Exercise directions. List every line of the material that contains the word "Where".

Data section.
..............................

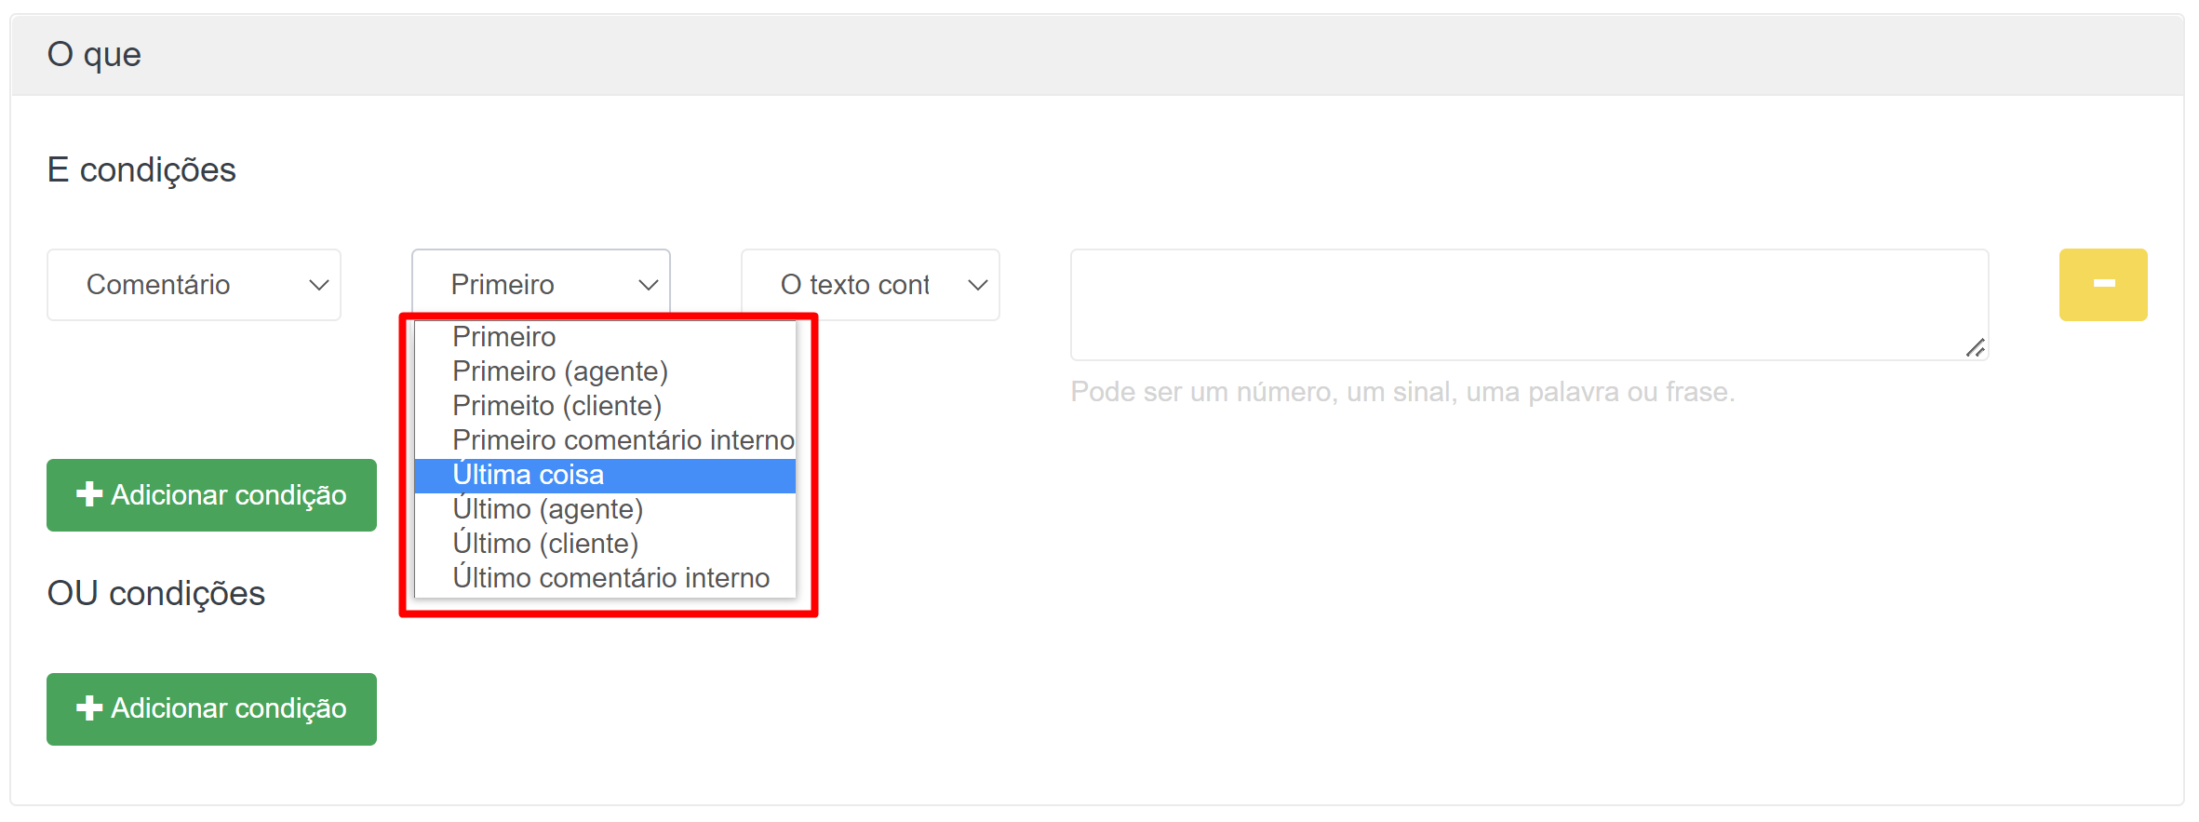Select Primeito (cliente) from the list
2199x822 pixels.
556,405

..............................

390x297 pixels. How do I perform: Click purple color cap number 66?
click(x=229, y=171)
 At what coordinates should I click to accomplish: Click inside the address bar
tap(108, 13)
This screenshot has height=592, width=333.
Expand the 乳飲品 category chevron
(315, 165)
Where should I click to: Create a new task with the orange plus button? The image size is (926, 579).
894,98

..............................

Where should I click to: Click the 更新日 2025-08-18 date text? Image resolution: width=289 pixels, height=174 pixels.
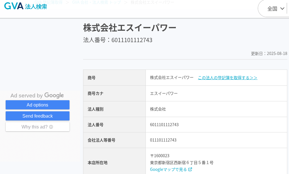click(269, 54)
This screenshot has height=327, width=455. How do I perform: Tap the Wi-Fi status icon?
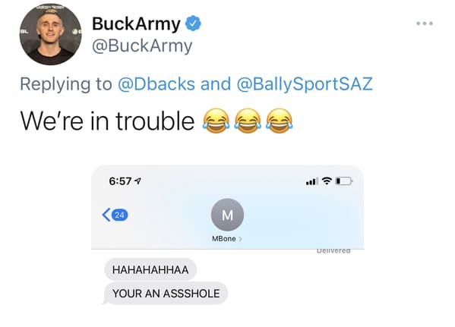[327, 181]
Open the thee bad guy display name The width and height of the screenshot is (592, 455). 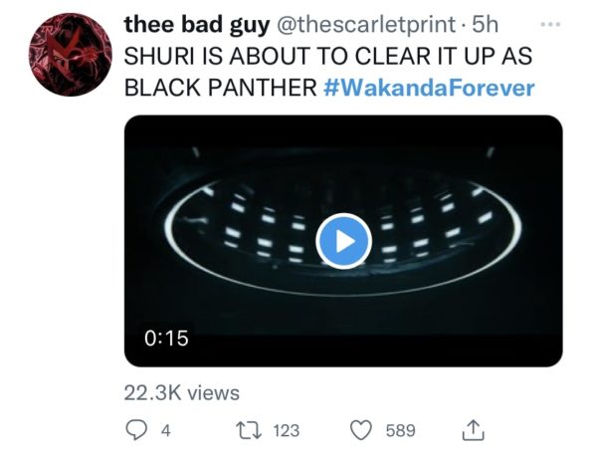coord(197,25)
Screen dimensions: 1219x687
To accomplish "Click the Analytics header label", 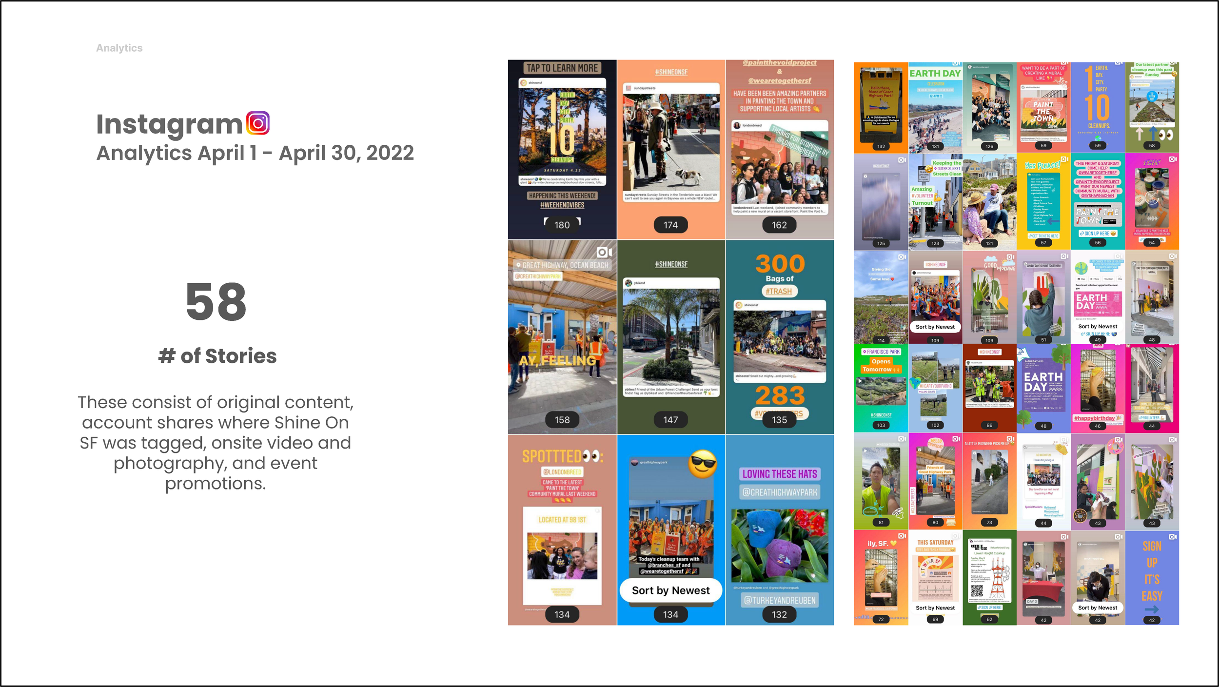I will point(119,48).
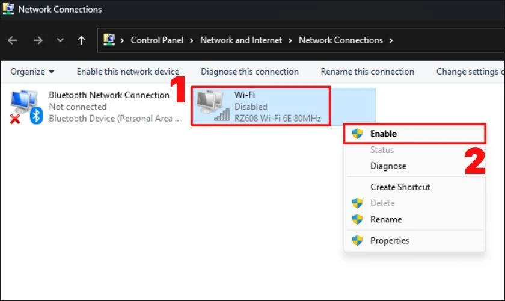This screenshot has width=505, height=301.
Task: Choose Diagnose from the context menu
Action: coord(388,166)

..............................

Exercise answer.
Where should I click to: Create a new task with the orange plus button? The image size is (926, 579).
Where should I click to: Click the 更新日 2025-08-18 date text? Image resolution: width=289 pixels, height=174 pixels.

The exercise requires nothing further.